When Petrophysics Meets 'Data Science'​: What can Machines Do?


(21 April 2019)

Online  pdf


That is not the exact name of the paper. It actually is “When Petrophysics Meets Big Data: What can Machine Do?”, that was published recently in OnePetro. Link here.

It’s a very good paper. A must read. Applicable to all disciplines in petroleum engineering. But, is there really “Big Data”?

My only observation is how the authors struggle to explain data analysis in the context of “big data”. Big data is a misnomer and really doesn’t mean anything in science, or data science, for that matter. “Big” is a relative term. How do you define if your data is big? Is it 100 MB? Is it 100 GB? Is it 2 terabytes? Or 100 TB?

Machine Learning algorithms may work very well with small datasets, less than 10 MB. Other algorithms may fail even with 100 GB datasets. I think is not about the size but about the characteristics or singular features in the datasets.

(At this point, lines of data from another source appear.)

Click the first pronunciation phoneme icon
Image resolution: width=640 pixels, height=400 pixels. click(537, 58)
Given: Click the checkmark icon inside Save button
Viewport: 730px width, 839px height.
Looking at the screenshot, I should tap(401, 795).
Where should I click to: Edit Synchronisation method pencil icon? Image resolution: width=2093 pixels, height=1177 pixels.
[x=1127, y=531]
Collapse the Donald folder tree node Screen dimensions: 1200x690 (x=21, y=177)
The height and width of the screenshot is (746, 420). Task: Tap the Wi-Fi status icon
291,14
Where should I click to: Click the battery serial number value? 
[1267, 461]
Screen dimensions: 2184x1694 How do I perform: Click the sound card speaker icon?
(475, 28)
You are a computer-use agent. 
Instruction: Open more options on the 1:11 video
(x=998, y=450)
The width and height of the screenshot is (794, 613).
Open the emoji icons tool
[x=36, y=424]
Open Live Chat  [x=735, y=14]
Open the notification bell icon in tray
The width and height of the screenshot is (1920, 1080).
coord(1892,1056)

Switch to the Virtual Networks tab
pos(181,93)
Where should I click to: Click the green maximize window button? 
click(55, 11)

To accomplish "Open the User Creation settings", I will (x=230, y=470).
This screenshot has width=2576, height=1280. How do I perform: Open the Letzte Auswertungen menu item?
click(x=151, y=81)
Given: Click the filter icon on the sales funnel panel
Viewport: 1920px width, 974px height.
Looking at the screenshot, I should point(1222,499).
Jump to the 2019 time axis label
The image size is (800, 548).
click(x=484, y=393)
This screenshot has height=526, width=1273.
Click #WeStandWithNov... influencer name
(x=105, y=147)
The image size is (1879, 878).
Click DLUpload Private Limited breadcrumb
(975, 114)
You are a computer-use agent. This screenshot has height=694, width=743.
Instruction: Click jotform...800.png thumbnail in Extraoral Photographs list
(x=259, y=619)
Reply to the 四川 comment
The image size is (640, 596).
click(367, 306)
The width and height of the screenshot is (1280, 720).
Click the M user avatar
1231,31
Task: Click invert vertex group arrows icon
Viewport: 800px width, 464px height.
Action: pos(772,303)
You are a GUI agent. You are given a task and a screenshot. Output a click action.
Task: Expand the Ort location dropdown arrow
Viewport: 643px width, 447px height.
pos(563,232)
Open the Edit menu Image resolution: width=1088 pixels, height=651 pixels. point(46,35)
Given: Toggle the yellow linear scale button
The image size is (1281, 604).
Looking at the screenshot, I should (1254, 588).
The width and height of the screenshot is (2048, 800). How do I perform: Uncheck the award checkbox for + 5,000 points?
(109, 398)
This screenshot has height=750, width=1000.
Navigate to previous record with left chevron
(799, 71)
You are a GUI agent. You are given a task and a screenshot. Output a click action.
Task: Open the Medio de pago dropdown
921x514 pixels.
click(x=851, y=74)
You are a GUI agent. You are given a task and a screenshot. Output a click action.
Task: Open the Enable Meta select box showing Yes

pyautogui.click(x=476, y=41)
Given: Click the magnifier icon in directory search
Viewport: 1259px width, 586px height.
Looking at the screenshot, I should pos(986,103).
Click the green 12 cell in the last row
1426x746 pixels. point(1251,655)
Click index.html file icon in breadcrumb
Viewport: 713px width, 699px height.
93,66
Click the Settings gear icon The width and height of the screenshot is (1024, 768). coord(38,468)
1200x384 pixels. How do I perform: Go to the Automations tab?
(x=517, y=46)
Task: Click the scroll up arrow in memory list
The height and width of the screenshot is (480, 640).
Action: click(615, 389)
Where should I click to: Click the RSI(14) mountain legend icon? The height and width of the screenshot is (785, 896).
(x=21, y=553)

Petroleum Engineers should stop using the term “big data” because does not pertain to the field of data science. It is speculative, non-scientific term.

Problems with data in the industry

The authors also bring up the issue of problems with the data in Petroleum Engineering. Besides (i) data quality, and (ii) limited data available, we should add also the absence of the reproducibility process in the publication of petroleum engineering papers.

A new SPE should be advocating for fully reproducible papers in this 4th Industrial Revolution, which means, papers should come with references to its dataset repository; the scripts that transform raw data in the final dataset and analysis; and a report fully based on literate programming practices.